EXERCISE GOAL: Your answer consists of the lines in the data that contain "will". Copy each of them.

──────────

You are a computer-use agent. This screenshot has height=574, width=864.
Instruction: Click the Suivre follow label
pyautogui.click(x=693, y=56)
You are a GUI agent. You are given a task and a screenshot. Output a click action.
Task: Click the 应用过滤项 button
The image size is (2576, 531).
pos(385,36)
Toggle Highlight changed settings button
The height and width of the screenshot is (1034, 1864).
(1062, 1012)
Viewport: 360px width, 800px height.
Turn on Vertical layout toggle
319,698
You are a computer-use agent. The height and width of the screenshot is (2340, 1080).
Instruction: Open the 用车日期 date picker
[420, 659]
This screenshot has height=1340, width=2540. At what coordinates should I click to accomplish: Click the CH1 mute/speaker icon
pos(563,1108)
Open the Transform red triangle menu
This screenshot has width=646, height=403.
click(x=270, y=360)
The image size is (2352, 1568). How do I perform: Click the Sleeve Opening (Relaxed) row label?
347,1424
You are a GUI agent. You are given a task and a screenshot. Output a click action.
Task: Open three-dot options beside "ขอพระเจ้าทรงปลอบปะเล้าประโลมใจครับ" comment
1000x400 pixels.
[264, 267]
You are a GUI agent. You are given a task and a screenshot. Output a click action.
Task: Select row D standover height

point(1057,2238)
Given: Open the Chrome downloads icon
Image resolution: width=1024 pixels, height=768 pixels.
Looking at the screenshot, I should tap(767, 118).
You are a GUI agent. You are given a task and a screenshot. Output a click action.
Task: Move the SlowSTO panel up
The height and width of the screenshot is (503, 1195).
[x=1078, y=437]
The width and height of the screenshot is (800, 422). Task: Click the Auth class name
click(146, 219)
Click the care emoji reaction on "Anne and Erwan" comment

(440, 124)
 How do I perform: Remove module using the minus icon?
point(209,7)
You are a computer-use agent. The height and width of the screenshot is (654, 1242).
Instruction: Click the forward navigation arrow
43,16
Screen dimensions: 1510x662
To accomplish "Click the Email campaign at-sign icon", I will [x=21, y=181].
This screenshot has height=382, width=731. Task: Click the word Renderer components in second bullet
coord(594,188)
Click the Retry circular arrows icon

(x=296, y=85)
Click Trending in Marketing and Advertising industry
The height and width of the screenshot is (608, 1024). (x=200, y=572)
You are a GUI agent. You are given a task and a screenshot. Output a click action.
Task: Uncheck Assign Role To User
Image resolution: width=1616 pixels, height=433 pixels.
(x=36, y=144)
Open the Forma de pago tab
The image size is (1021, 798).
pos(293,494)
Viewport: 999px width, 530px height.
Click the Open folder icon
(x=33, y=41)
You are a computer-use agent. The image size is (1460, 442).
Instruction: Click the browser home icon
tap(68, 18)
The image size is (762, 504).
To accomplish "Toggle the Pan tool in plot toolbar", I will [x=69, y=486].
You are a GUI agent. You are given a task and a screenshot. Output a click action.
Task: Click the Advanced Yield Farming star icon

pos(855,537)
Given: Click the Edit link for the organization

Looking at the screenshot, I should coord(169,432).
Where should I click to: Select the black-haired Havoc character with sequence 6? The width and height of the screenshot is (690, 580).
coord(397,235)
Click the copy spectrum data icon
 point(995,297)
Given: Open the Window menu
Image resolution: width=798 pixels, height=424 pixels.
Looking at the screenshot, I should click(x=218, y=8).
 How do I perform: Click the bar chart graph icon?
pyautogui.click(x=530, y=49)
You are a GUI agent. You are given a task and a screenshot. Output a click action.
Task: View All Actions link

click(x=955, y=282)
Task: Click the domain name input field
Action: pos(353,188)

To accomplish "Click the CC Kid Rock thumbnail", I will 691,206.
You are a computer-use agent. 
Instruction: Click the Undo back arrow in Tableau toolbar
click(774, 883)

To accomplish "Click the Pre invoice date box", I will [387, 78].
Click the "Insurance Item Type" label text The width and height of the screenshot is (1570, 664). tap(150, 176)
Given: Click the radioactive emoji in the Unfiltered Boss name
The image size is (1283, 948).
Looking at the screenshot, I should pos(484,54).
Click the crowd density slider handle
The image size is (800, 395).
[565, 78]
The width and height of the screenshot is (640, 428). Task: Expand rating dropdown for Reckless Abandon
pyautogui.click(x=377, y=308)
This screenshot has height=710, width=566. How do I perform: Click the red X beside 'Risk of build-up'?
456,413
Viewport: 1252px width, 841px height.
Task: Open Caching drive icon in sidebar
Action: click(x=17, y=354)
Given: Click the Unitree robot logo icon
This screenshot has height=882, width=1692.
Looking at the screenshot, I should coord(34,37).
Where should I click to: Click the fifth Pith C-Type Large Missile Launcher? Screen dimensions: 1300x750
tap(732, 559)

──────────

SOLVED PROBLEM:
To accomplish "Click the Email campaign at-sign icon", I will [x=21, y=181].
To accomplish "Toggle the Pan tool in plot toolbar", I will [x=69, y=486].
To accomplish "Click the CC Kid Rock thumbnail", I will 691,206.
To accomplish "Click the Pre invoice date box", I will [387, 78].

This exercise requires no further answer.